Lada Deutschland schließt für immer – das Ende einer Ära russischer Autos
Sigmund FreudenbergerLada Deutschland schließt für immer – das Ende einer Ära russischer Autos
Lada Deutschland GmbH stellt endgültig den Betrieb ein
Die Lada Deutschland GmbH, einst ein wichtiger Akteur für den Verkauf russischer Autos in Deutschland, hat ihre Tore für immer geschlossen. Der Zusammenbruch des Unternehmens folgt auf Jahre sinkender Verkaufszahlen, Sanktionen und gescheiterte Versuche, das Geschäftsmodell umzustellen. Die endgültige Schließung markiert das Ende einer Ära für die Marke in Europa.

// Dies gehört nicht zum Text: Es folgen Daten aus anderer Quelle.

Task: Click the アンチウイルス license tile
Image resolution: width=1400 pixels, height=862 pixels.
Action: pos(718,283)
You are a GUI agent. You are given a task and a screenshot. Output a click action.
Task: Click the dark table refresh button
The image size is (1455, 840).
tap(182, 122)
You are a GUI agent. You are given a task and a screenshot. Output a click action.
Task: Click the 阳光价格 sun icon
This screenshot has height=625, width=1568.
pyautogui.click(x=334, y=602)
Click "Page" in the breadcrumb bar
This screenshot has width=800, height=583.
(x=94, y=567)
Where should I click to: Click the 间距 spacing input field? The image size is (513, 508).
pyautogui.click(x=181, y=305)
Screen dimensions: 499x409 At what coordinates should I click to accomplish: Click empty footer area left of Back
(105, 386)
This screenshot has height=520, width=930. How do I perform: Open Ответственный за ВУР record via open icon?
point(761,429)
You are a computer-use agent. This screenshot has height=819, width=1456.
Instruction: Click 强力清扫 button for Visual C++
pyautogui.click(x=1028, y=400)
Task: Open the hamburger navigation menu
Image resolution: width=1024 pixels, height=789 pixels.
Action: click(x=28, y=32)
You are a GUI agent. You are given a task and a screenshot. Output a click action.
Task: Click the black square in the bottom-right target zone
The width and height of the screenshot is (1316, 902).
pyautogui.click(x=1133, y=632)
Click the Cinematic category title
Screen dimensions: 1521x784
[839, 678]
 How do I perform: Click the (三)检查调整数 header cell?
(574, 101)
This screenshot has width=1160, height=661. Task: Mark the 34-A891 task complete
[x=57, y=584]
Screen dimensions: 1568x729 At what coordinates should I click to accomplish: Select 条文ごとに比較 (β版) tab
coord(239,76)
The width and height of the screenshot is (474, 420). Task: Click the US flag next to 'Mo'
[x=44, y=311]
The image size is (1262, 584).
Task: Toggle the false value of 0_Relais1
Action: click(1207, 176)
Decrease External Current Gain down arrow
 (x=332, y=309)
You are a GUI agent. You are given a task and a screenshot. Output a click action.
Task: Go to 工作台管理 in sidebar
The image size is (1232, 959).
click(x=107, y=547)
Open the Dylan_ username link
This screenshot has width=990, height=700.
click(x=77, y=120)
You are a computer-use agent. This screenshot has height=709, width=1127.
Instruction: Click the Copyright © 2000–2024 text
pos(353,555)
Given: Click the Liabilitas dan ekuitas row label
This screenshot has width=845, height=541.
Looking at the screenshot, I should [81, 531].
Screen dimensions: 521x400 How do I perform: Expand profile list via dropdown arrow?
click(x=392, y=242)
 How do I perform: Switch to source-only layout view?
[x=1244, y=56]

Die Probleme von Lada in Deutschland begannen jedoch lange vor den jüngsten Sanktionen. Bereits 2019 stellte der Mutterkonzern AvtoVAZ die offiziellen Lieferungen von Lada-Fahrzeugen in die EU ein. Dieser Schritt erfolgte, nachdem die Modelle die strengeren Abgasnormen der Stufe Euro 6d-TEMP nicht erfüllten.
Das Unternehmen versuchte sich anzupassen, indem es sich auf das Geländefahrzeug Niva konzentrierte, doch die Verkaufszahlen blieben schwach. In den letzten Jahren sanken die jährlichen Absätze auf gerade einmal wenige Dutzend Fahrzeuge. Gleichzeitig kamen ab 2022 aufgrund von Sanktionen und logistischen Hindernissen keine Autos oder Ersatzteile mehr aus Russland nach Deutschland.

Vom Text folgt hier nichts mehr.